About this task
All of the lines below should be output exactly as shown.

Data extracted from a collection

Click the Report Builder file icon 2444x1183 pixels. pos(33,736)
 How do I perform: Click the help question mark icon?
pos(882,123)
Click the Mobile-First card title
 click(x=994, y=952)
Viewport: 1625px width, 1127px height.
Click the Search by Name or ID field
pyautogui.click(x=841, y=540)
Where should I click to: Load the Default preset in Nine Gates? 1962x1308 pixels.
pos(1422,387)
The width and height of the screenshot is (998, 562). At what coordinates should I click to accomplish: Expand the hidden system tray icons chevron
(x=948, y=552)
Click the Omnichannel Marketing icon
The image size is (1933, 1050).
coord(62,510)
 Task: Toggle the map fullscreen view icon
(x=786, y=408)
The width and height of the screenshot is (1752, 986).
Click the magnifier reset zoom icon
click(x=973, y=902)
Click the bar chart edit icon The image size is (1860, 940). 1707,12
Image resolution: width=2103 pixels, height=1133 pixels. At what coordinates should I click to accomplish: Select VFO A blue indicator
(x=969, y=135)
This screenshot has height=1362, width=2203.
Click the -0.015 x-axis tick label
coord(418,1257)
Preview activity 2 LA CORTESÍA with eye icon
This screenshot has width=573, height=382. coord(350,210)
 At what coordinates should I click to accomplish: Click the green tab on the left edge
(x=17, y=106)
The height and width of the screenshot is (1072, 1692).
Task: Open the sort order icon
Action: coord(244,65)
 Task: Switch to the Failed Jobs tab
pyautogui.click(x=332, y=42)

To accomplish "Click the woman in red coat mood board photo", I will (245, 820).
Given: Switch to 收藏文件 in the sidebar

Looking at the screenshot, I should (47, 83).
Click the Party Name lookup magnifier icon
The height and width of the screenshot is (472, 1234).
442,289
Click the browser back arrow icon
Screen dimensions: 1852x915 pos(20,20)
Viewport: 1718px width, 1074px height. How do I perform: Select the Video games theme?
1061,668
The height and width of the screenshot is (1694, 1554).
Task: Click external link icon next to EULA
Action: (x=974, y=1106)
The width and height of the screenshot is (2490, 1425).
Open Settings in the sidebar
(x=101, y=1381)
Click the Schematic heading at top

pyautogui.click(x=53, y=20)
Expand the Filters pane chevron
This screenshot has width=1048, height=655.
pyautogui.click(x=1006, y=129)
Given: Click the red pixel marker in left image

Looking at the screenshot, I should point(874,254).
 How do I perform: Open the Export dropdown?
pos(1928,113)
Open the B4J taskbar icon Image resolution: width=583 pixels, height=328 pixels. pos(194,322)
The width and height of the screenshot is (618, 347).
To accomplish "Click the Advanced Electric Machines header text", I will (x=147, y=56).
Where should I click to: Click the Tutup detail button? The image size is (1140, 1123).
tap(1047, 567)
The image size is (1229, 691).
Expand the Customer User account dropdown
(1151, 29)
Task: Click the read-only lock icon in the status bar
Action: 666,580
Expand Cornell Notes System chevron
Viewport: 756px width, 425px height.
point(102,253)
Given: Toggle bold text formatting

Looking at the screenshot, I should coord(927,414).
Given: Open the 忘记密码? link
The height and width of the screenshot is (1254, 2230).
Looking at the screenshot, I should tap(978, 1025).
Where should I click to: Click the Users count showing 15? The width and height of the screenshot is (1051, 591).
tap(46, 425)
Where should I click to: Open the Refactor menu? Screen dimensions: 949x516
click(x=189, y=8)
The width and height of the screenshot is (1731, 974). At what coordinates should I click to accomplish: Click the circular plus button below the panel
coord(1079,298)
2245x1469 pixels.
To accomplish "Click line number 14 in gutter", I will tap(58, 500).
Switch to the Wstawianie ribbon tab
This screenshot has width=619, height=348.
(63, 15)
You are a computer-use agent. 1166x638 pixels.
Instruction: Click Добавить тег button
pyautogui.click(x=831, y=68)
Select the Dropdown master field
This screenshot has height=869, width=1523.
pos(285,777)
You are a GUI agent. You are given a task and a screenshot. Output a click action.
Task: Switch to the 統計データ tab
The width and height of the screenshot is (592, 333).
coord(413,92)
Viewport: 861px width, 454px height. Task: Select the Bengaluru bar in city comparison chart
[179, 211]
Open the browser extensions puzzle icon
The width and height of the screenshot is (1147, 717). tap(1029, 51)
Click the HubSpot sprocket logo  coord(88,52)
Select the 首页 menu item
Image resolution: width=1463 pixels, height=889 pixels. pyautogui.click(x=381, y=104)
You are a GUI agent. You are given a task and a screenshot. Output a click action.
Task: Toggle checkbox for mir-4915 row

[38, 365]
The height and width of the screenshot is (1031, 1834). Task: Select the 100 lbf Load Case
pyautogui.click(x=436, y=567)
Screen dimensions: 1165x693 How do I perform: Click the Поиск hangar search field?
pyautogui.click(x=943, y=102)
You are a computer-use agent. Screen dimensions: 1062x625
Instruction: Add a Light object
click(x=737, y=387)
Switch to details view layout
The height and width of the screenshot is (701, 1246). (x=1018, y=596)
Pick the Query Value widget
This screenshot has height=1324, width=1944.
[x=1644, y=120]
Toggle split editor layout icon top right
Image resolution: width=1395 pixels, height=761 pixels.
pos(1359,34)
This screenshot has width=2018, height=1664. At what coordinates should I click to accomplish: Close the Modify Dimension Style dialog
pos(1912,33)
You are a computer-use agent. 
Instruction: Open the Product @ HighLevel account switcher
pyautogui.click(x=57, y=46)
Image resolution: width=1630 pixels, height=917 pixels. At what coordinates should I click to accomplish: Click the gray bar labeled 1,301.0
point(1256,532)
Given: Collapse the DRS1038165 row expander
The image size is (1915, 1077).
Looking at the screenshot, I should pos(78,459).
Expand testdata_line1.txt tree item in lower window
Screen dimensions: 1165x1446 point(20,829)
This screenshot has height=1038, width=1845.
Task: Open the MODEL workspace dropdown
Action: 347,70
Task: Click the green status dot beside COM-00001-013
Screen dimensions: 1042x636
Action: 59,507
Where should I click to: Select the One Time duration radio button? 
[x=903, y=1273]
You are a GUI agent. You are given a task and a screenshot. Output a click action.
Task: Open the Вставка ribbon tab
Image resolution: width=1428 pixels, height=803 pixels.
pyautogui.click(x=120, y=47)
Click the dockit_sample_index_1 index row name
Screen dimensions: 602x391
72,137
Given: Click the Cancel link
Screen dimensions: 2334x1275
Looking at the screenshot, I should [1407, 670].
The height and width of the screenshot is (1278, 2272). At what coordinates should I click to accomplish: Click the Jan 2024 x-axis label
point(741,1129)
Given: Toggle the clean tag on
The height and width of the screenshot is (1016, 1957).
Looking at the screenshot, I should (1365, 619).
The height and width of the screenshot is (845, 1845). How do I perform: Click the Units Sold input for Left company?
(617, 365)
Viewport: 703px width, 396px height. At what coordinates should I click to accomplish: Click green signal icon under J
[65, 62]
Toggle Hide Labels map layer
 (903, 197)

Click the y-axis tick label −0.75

Completed exercise
Click the Report Builder file icon 2444x1183 pixels. pos(33,736)
 How do I perform: Click the help question mark icon?
pos(882,123)
Click the Mobile-First card title
 click(x=994, y=952)
Viewport: 1625px width, 1127px height.
Click the Search by Name or ID field
pyautogui.click(x=841, y=540)
Where should I click to: Load the Default preset in Nine Gates? 1962x1308 pixels.
pos(1422,387)
The width and height of the screenshot is (998, 562). At what coordinates should I click to accomplish: Expand the hidden system tray icons chevron
(x=948, y=552)
Click the Omnichannel Marketing icon
The image size is (1933, 1050).
coord(62,510)
 Task: Toggle the map fullscreen view icon
(x=786, y=408)
The width and height of the screenshot is (1752, 986).
Click the magnifier reset zoom icon
click(x=973, y=902)
Click the bar chart edit icon The image size is (1860, 940). 1707,12
Image resolution: width=2103 pixels, height=1133 pixels. At what coordinates should I click to accomplish: Select VFO A blue indicator
(x=969, y=135)
This screenshot has height=1362, width=2203.
Click the -0.015 x-axis tick label
coord(418,1257)
Preview activity 2 LA CORTESÍA with eye icon
This screenshot has width=573, height=382. coord(350,210)
 At what coordinates should I click to accomplish: Click the green tab on the left edge
(x=17, y=106)
The height and width of the screenshot is (1072, 1692).
Task: Open the sort order icon
Action: coord(244,65)
 Task: Switch to the Failed Jobs tab
pyautogui.click(x=332, y=42)

To accomplish "Click the woman in red coat mood board photo", I will (245, 820).
Given: Switch to 收藏文件 in the sidebar

Looking at the screenshot, I should (47, 83).
Click the Party Name lookup magnifier icon
The height and width of the screenshot is (472, 1234).
442,289
Click the browser back arrow icon
Screen dimensions: 1852x915 pos(20,20)
Viewport: 1718px width, 1074px height. How do I perform: Select the Video games theme?
1061,668
The height and width of the screenshot is (1694, 1554).
Task: Click external link icon next to EULA
Action: (x=974, y=1106)
The width and height of the screenshot is (2490, 1425).
Open Settings in the sidebar
(x=101, y=1381)
Click the Schematic heading at top

pyautogui.click(x=53, y=20)
Expand the Filters pane chevron
This screenshot has width=1048, height=655.
pyautogui.click(x=1006, y=129)
Given: Click the red pixel marker in left image

Looking at the screenshot, I should point(874,254).
 How do I perform: Open the Export dropdown?
pos(1928,113)
Open the B4J taskbar icon Image resolution: width=583 pixels, height=328 pixels. pos(194,322)
The width and height of the screenshot is (618, 347).
To accomplish "Click the Advanced Electric Machines header text", I will (x=147, y=56).
Where should I click to: Click the Tutup detail button? The image size is (1140, 1123).
tap(1047, 567)
The image size is (1229, 691).
Expand the Customer User account dropdown
(1151, 29)
Task: Click the read-only lock icon in the status bar
Action: 666,580
Expand Cornell Notes System chevron
Viewport: 756px width, 425px height.
point(102,253)
Given: Toggle bold text formatting

Looking at the screenshot, I should coord(927,414).
Given: Open the 忘记密码? link
The height and width of the screenshot is (1254, 2230).
Looking at the screenshot, I should tap(978, 1025).
Where should I click to: Click the Users count showing 15? The width and height of the screenshot is (1051, 591).
tap(46, 425)
Where should I click to: Open the Refactor menu? Screen dimensions: 949x516
click(x=189, y=8)
The width and height of the screenshot is (1731, 974). At what coordinates should I click to accomplish: Click the circular plus button below the panel
coord(1079,298)
2245x1469 pixels.
To accomplish "Click line number 14 in gutter", I will tap(58, 500).
Switch to the Wstawianie ribbon tab
This screenshot has width=619, height=348.
(63, 15)
You are a computer-use agent. 1166x638 pixels.
Instruction: Click Добавить тег button
pyautogui.click(x=831, y=68)
Select the Dropdown master field
This screenshot has height=869, width=1523.
pos(285,777)
You are a GUI agent. You are given a task and a screenshot. Output a click action.
Task: Switch to the 統計データ tab
The width and height of the screenshot is (592, 333).
coord(413,92)
Viewport: 861px width, 454px height. Task: Select the Bengaluru bar in city comparison chart
[179, 211]
Open the browser extensions puzzle icon
The width and height of the screenshot is (1147, 717). tap(1029, 51)
Click the HubSpot sprocket logo  coord(88,52)
Select the 首页 menu item
Image resolution: width=1463 pixels, height=889 pixels. pyautogui.click(x=381, y=104)
You are a GUI agent. You are given a task and a screenshot. Output a click action.
Task: Toggle checkbox for mir-4915 row

[38, 365]
The height and width of the screenshot is (1031, 1834). Task: Select the 100 lbf Load Case
pyautogui.click(x=436, y=567)
Screen dimensions: 1165x693 How do I perform: Click the Поиск hangar search field?
pyautogui.click(x=943, y=102)
You are a computer-use agent. Screen dimensions: 1062x625
Instruction: Add a Light object
click(x=737, y=387)
Switch to details view layout
The height and width of the screenshot is (701, 1246). (x=1018, y=596)
Pick the Query Value widget
This screenshot has height=1324, width=1944.
[x=1644, y=120]
Toggle split editor layout icon top right
Image resolution: width=1395 pixels, height=761 pixels.
pos(1359,34)
This screenshot has width=2018, height=1664. At what coordinates should I click to accomplish: Close the Modify Dimension Style dialog
pos(1912,33)
You are a computer-use agent. 
Instruction: Open the Product @ HighLevel account switcher
pyautogui.click(x=57, y=46)
Image resolution: width=1630 pixels, height=917 pixels. At what coordinates should I click to accomplish: Click the gray bar labeled 1,301.0
point(1256,532)
Given: Collapse the DRS1038165 row expander
The image size is (1915, 1077).
Looking at the screenshot, I should pos(78,459).
Expand testdata_line1.txt tree item in lower window
Screen dimensions: 1165x1446 point(20,829)
This screenshot has height=1038, width=1845.
Task: Open the MODEL workspace dropdown
Action: 347,70
Task: Click the green status dot beside COM-00001-013
Screen dimensions: 1042x636
Action: 59,507
Where should I click to: Select the One Time duration radio button? 
[x=903, y=1273]
You are a GUI agent. You are given a task and a screenshot. Output a click action.
Task: Open the Вставка ribbon tab
Image resolution: width=1428 pixels, height=803 pixels.
pyautogui.click(x=120, y=47)
Click the dockit_sample_index_1 index row name
Screen dimensions: 602x391
72,137
Given: Click the Cancel link
Screen dimensions: 2334x1275
Looking at the screenshot, I should [1407, 670].
The height and width of the screenshot is (1278, 2272). At what coordinates should I click to accomplish: Click the Jan 2024 x-axis label
point(741,1129)
Given: Toggle the clean tag on
The height and width of the screenshot is (1016, 1957).
Looking at the screenshot, I should (1365, 619).
The height and width of the screenshot is (845, 1845). How do I perform: Click the Units Sold input for Left company?
(617, 365)
Viewport: 703px width, 396px height. At what coordinates should I click to accomplish: Click green signal icon under J
[65, 62]
Toggle Hide Labels map layer
 (903, 197)

Click the y-axis tick label −0.75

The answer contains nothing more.